§ What to produce
Once the line with "The image size is (1024, 827)." is found, write it out along with each later line exactly, through the end of the entries, skipping every picture.

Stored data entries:

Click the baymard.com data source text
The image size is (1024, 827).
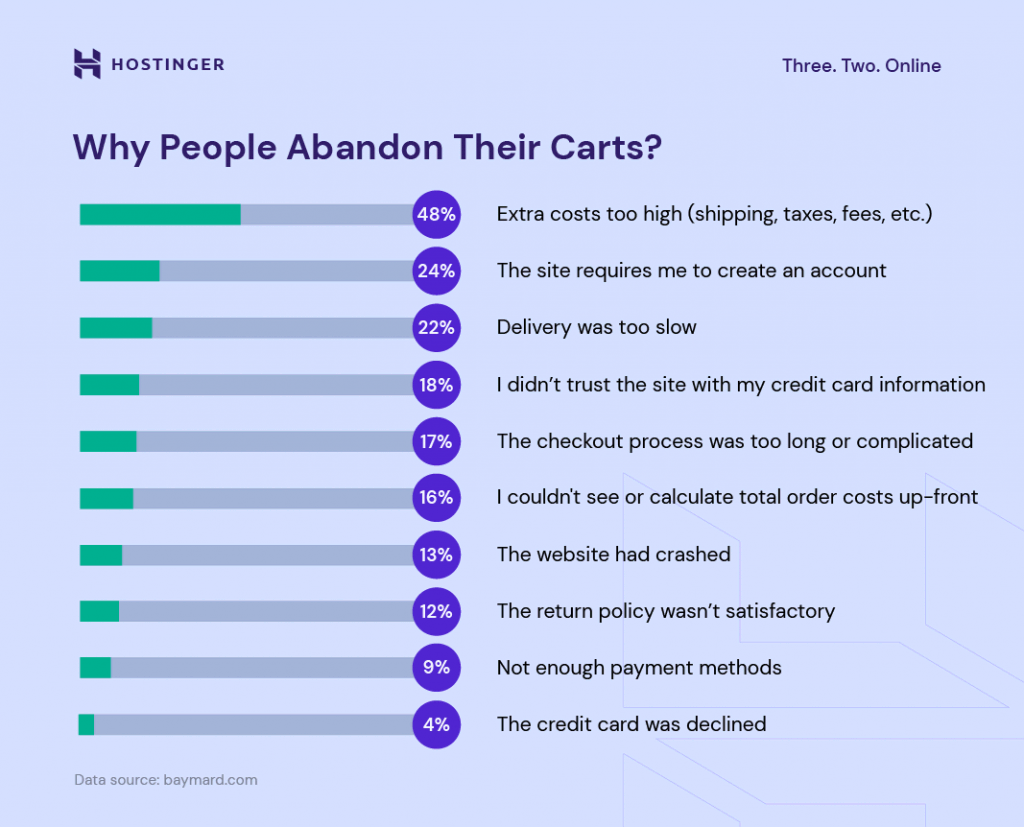(166, 780)
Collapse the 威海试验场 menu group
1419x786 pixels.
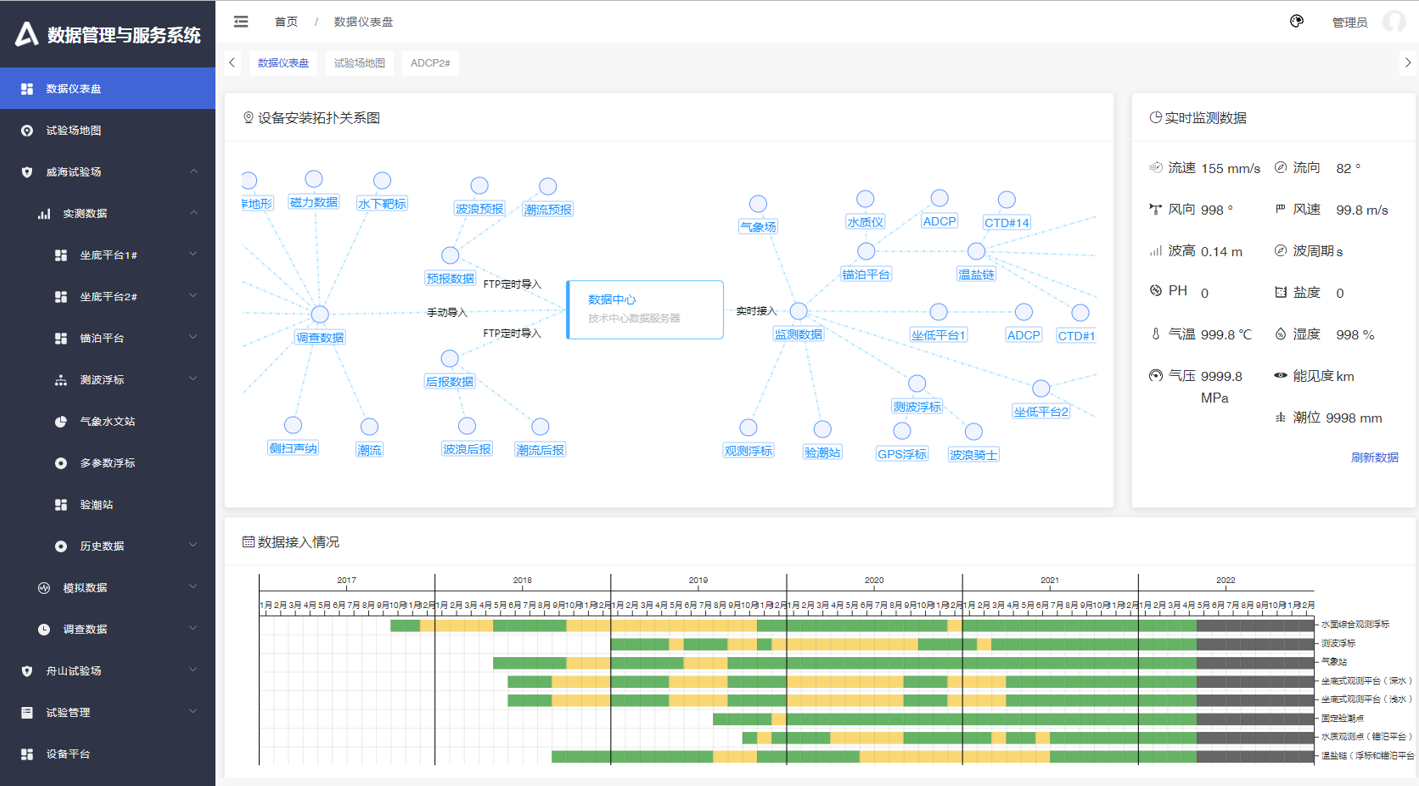point(193,172)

§ Output of the exercise
The image size is (1024, 827).
(166, 780)
Collapse the 威海试验场 menu group
1419x786 pixels.
point(193,172)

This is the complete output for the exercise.